Po meczu dwóch najofensywniej grających drużyn ekstraklasy można się było spodziewać otwartego spotkania i takie też obejrzał komplet widzów na stadionie w Szczecinie. Trenerzy obu ekip postanowili hołdować zasadzie, że zwycięskich składów się nie zmienia i do rywalizacji pucharowej wypuścili dokładnie te same jedenastki, jak w ostatnich spotkaniach ligowych.
Jens Gustafsson pozostawił na ławce rezerwowych nawet Banedikta Zecha, dyrygenta swej defensywy, który wrócił do pełni treningów, ale w spotkaniu z Cracovią Leo Borges doskonale się spisał na środku obrony i to właśnie on ponownie został ustawiony u boku Mariusza Malca.
Pierwsi doskonałą okazję do objęcia prowadzenia mieli goście. Jesus Imaz wymanewrował pół defensywy Portowców, strzelił płasko, ale w ostatniej chwili piłkę zmierzającą do bramki wybił Linus Wahlqvist.
Potem więcej inicjatywy w ofensywie przejawiali gospodarze. Kamil Grosicki w parze z Wahlqvistem raz za razem szarżowali lewym skrzydłem, ale krzyżowe dogrania reprezentanta Polski najczęściej przecinali czujni obrońcy z Podlasia.

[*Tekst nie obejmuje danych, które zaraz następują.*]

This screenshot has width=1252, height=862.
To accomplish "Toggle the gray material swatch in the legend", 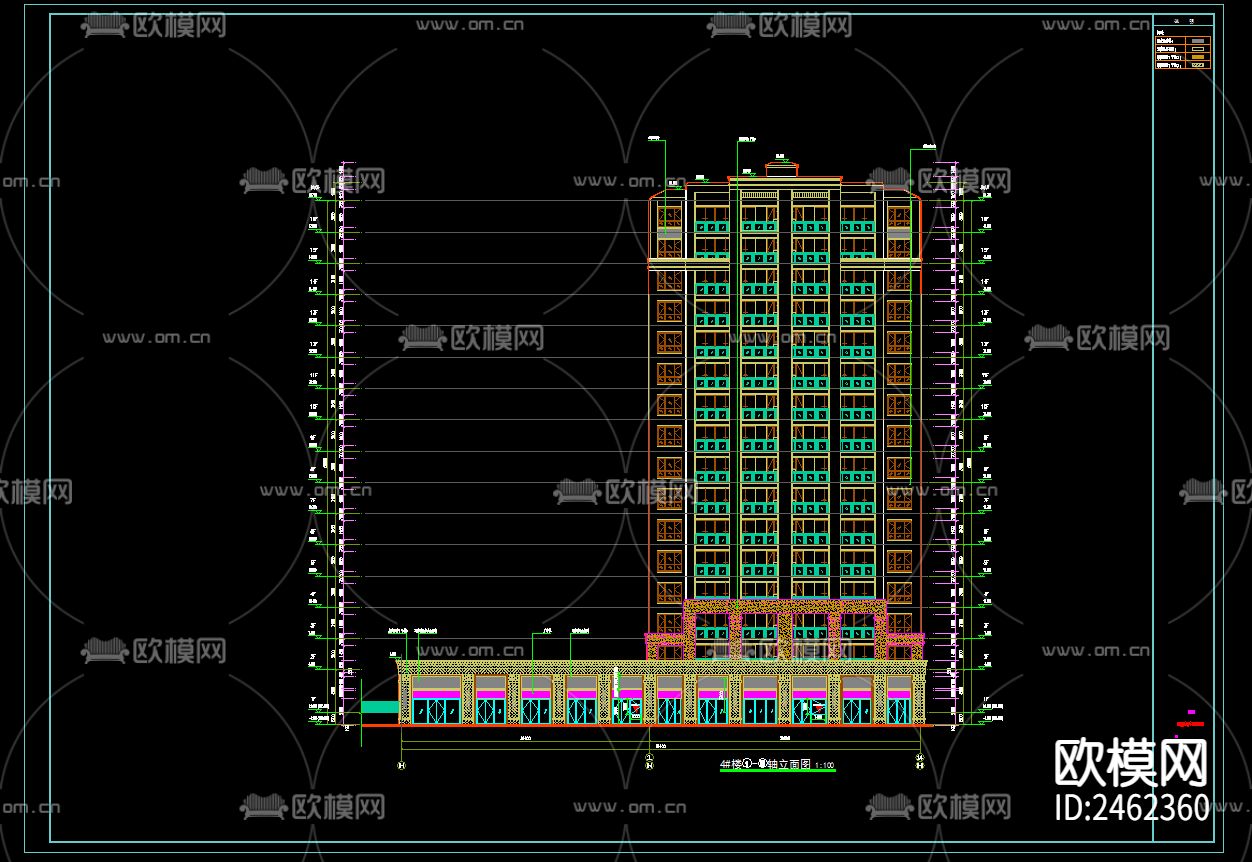I will [x=1198, y=41].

Na drugiej stronie boiska mnóstwo aktywności przejawiał 17-letni Adrian Przyborek albo dogrywając piłki w kierunku środka pola karnego, albo strzelając z dystansu. Goście głównie ograniczali się do kontr. Efektów bramkowych z tego nie było po żadnej ze stron.

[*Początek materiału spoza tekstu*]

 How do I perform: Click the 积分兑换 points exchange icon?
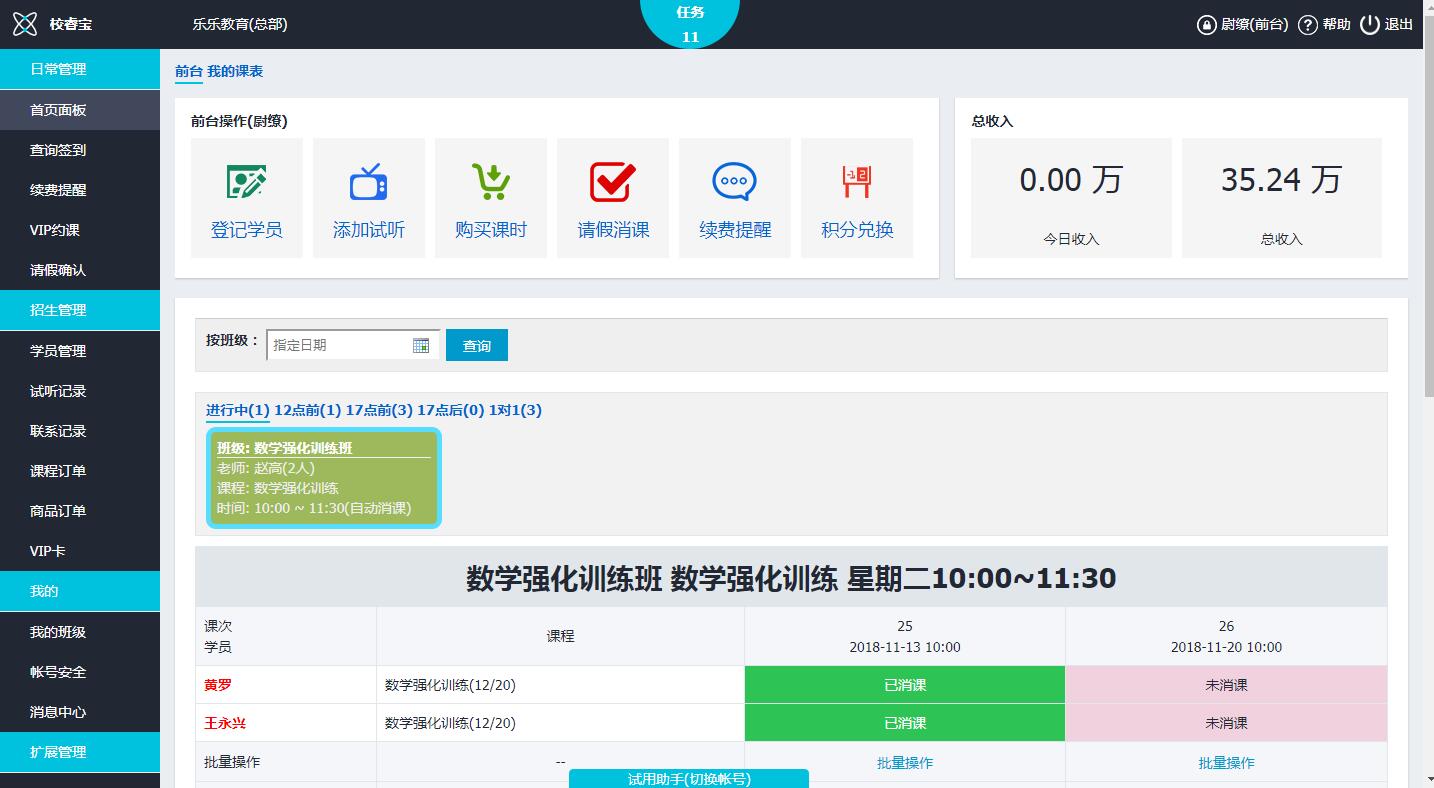(856, 182)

W drugiej połowie od razu do ataków przystąpili gospodarze. W 56. min Efthymis Koulouris potężnym uderzeniem trafił do siatki Sławomira Abramowicza. Stadion oszalał ze szczęścia, ale po długotrwałej analizie VAR sędziowie z wozu podpowiedzieli Pawłowi Raczkowskiemu, by bramkę anulował. Grek był na spalonym. Trzy minuty później niezbyt udane dogranie Grosickiego trafiło do zamykającego akcję Przyborka. Młodzieżowiec zagrał wzdłuż linii bramkowej i tym razem Koulouris z metra wepchnął piłkę do bramki.
Zaczęła się gra cios za cios. W 66. min niewiele pomylił się Imaz, a odpowiedzi Abramowicz obronił w sytuacji sam na sam z Grosickim. Potem Valentina Cojocaru próbował pokonać Bartłomiej Wdowik, a z drugiej strony w zamieszaniu po jednym z rzutów rożnych obrońcy wybili piłkę z linii bramkowej.
Wreszcie nadeszła 79. minuta, po rogu pod bramką Pogoni Taras Romanczuk wycofał piłkę do wbiegającego w pole karne Wdowika, który precyzyjnym uderzeniem pokonał Cojocaru.
Cztery minuty później mocny strzał z 16 metrów oddał Grosicki. Abramowicz jednak zdołał go obronić.
W końcówce regulaminowego czasu gry więcej aktywności przejawiali goście, ale już na pierwszych chwil dogrywki znowu zaatakowali miejscowi. Opłaciło się. Po faulu na Marcelu Wędrychowskim rzut wolny z prawej strony wykonywał Grosicki. Zacentrował w pole bramkowe, gdzie Fredrik Ulvestad tym razem przy biernej postawie Abramowicza głową strzelił na 2:1.
Chwilę później błąd popełnił Cojocaru, ale Kristoffer Hansen nie wykorzystał tego, pudłując praktycznie do pustej bramki. Pod koniec drugiej części dogrywki Jagiellonia rzuciła się wszystkimi siłami do odrobienia wyniku. Portowcy wybijali piłki "na uwolnienie" i dowieźli zwycięstwo do końca.